Древние уравнивали символ и предмет, имя и личность. Название и изображение обладало таким же статусом, как и вещи, определяя возможность магических действий. Ритуальное разбивание чаши с написанными именами врагов и заклинания приводили, как считали древние, не только к их символической, но реальной гибели. Понятия и воображаемые события вещественны и обладают собственной независимой жизнью. Красноречие или смелость принадлежали человеку так же, как имущество. Древние народы не знали мертвой природы, весь мир, все его проявления были одушевлены и индивидуальны, имели самостоятельное бытие.

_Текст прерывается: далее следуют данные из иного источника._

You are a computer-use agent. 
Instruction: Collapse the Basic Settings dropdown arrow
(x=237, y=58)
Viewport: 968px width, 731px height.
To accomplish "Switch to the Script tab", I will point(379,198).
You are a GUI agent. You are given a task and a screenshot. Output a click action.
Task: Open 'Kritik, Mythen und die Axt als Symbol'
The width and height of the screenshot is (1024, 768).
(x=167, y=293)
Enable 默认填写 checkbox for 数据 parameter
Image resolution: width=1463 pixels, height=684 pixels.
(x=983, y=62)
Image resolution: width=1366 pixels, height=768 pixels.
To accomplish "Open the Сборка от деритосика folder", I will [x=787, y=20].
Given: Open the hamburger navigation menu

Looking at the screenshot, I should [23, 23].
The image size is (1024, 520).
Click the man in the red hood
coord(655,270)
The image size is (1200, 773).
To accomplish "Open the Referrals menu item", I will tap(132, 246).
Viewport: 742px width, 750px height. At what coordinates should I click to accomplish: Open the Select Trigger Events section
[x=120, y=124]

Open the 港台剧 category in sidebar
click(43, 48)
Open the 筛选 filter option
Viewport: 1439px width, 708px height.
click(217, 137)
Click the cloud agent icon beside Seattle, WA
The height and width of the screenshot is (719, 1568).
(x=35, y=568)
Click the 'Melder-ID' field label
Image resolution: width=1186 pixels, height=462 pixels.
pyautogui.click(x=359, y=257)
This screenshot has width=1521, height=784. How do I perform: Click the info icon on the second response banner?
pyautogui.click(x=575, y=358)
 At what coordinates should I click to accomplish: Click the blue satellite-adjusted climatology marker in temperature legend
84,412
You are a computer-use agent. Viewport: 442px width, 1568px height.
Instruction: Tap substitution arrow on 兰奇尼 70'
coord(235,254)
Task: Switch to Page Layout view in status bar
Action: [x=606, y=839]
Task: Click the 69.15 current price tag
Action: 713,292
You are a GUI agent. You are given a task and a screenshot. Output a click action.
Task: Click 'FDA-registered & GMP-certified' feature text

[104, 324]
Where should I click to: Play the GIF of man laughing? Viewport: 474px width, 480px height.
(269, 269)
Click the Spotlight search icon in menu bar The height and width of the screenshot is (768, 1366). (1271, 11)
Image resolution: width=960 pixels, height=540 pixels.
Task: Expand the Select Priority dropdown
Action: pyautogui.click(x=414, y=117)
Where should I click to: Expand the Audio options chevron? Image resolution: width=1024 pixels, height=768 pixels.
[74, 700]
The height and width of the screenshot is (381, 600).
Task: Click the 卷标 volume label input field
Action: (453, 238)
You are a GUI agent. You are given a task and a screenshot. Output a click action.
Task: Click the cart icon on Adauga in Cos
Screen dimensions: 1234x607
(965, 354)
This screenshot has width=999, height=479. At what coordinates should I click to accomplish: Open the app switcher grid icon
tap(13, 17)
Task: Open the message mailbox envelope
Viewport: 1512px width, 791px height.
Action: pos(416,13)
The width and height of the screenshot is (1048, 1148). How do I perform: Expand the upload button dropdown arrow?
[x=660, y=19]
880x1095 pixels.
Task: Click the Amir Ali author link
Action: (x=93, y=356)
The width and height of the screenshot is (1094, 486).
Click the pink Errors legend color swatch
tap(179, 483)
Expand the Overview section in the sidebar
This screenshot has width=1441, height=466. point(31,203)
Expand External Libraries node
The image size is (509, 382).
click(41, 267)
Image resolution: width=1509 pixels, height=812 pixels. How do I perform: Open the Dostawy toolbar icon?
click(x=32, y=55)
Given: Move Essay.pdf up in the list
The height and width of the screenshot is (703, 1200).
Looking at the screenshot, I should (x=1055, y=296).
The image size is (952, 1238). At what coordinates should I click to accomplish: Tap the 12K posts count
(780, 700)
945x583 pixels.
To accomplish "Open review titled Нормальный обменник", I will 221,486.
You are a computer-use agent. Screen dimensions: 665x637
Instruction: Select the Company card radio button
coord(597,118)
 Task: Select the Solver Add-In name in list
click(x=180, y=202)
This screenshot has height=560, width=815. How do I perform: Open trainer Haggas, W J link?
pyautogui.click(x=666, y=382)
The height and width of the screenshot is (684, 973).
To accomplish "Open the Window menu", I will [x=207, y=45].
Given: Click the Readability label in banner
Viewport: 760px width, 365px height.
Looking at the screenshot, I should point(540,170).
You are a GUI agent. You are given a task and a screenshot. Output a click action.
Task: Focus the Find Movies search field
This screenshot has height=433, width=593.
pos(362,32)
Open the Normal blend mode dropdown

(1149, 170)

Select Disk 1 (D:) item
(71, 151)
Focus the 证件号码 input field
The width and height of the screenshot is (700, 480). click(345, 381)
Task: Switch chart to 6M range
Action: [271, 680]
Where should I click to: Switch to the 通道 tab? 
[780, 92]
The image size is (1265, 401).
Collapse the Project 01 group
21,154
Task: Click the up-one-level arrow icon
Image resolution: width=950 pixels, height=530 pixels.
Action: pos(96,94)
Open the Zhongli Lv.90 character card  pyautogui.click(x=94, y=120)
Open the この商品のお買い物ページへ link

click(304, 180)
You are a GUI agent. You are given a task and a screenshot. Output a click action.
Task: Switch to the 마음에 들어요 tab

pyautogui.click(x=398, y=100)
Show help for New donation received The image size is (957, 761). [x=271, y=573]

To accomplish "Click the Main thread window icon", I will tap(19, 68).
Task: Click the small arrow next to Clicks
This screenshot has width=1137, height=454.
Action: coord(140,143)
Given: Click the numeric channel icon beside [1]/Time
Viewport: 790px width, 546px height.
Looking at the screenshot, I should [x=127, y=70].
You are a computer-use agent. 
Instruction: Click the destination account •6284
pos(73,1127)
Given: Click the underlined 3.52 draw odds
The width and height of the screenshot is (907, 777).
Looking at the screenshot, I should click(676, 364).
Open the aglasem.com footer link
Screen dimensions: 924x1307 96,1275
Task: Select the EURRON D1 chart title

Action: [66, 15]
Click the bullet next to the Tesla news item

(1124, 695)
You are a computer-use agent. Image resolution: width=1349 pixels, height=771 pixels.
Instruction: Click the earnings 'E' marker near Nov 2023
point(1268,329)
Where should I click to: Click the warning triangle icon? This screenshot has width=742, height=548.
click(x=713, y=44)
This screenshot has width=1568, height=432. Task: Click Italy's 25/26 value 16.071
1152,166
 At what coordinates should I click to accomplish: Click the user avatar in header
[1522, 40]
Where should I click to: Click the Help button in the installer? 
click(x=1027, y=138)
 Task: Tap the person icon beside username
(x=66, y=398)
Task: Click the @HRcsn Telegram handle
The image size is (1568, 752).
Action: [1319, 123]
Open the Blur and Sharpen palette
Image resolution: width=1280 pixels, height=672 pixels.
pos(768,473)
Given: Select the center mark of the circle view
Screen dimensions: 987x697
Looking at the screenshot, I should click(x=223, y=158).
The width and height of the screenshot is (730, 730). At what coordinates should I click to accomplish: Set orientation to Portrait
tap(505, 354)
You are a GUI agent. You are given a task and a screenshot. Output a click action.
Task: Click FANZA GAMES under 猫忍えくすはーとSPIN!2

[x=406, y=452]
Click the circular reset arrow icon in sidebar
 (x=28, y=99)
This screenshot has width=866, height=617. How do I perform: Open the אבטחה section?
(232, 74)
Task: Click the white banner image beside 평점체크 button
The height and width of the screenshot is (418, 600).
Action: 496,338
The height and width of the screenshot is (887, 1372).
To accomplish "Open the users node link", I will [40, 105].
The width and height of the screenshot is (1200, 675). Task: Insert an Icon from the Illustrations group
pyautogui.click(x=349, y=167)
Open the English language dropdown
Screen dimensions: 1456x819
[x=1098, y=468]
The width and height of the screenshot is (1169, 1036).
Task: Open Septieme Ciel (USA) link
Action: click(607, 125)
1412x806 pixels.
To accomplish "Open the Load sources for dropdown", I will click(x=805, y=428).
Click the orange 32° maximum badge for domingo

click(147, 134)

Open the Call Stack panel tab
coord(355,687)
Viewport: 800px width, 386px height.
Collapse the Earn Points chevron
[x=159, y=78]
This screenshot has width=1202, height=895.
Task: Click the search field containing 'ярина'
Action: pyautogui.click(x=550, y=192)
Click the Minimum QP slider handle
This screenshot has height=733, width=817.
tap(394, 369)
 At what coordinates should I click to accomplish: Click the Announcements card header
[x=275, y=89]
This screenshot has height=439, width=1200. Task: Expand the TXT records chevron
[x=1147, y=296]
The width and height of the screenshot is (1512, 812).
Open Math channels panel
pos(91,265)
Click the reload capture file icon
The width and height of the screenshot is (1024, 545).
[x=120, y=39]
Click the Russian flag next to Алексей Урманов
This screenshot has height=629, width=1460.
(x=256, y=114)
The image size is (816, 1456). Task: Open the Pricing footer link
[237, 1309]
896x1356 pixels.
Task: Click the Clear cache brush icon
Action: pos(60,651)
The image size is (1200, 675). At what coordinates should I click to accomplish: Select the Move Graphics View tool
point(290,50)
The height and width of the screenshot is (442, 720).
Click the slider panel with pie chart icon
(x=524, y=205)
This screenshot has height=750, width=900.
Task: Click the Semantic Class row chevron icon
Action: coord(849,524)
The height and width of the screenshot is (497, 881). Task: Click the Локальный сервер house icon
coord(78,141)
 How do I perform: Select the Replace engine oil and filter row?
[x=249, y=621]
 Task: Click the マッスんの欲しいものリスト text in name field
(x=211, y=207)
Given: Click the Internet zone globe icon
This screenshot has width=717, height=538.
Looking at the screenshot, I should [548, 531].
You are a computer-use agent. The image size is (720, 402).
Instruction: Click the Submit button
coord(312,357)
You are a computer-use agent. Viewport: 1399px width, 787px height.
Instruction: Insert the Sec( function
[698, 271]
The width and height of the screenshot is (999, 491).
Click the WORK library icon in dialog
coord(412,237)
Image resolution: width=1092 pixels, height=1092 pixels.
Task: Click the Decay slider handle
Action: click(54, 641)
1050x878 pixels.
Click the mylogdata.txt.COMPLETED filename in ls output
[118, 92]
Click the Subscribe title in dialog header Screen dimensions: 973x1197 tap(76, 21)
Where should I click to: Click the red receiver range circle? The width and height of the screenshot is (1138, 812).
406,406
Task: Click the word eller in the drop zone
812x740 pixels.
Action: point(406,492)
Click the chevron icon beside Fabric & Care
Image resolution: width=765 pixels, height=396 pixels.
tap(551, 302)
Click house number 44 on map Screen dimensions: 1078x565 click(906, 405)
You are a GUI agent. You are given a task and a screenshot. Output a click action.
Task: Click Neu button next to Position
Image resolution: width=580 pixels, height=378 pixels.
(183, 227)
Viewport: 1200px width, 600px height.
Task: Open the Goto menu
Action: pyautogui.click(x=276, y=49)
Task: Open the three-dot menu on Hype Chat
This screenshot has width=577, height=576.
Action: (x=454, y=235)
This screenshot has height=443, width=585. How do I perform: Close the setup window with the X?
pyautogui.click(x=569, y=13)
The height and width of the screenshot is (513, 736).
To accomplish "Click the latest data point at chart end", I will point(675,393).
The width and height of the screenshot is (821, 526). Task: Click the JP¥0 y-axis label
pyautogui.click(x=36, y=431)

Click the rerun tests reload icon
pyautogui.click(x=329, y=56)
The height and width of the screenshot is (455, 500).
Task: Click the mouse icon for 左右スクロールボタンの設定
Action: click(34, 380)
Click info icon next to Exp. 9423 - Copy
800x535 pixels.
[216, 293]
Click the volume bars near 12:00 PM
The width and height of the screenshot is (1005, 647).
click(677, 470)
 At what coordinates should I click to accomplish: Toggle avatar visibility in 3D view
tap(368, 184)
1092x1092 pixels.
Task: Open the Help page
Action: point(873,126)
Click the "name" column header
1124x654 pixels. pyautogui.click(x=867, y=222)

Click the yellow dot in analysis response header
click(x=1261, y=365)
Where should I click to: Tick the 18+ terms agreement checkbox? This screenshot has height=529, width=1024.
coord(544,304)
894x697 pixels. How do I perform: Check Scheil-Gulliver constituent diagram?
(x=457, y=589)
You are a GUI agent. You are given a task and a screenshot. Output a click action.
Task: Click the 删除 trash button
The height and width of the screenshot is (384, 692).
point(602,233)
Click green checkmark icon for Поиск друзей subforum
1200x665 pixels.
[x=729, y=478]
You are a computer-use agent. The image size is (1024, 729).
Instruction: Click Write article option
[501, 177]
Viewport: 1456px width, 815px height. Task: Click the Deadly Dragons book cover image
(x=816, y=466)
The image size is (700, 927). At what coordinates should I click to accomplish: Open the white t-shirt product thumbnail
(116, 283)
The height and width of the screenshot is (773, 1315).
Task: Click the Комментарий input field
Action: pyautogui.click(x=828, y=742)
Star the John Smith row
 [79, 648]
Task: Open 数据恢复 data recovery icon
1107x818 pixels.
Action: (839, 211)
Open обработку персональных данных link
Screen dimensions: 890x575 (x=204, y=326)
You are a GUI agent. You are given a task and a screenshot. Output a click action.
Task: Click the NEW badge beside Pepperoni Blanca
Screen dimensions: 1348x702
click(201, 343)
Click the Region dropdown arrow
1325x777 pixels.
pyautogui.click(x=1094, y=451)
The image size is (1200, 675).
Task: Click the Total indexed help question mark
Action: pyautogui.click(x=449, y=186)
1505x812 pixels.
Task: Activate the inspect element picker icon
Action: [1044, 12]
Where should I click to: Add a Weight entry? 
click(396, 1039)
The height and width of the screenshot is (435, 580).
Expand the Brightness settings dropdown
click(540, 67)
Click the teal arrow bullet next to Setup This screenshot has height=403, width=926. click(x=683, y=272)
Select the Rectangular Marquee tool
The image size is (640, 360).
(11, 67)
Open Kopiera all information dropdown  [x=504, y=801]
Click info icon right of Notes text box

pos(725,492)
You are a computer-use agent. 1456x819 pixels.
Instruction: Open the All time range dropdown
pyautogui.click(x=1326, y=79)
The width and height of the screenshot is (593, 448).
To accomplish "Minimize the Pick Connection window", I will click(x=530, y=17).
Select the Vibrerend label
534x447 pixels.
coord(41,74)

Для них не существовало безличной реальности, у истоков любого действия должна была стоять чья-то конкретная воля. В определенном смысле персонифицированные духи реализовали потребность «добуржуазных» народов в понимании причин явлений. Любые превращения могли быть объяснены трансформацией одного состояния или предмета в другое.
Изображение богини неба Нут отождествлялось с прототипом. Для того чтобы обеспечить восхождение мертвых на небо, египтяне изображали Нут внутри гроба и помещали в ее объятия тело, что считалось гарантией перехода в иной мир. Не напоминает ли метод сюрреалистов особенность мифопоэтического мышления: «Любое сходство, любой контакт во времени или пространстве устанавливает между двумя предметами или явлениями связь, позволяющую увидеть в одном из них причину изменений, замеченных в другом»?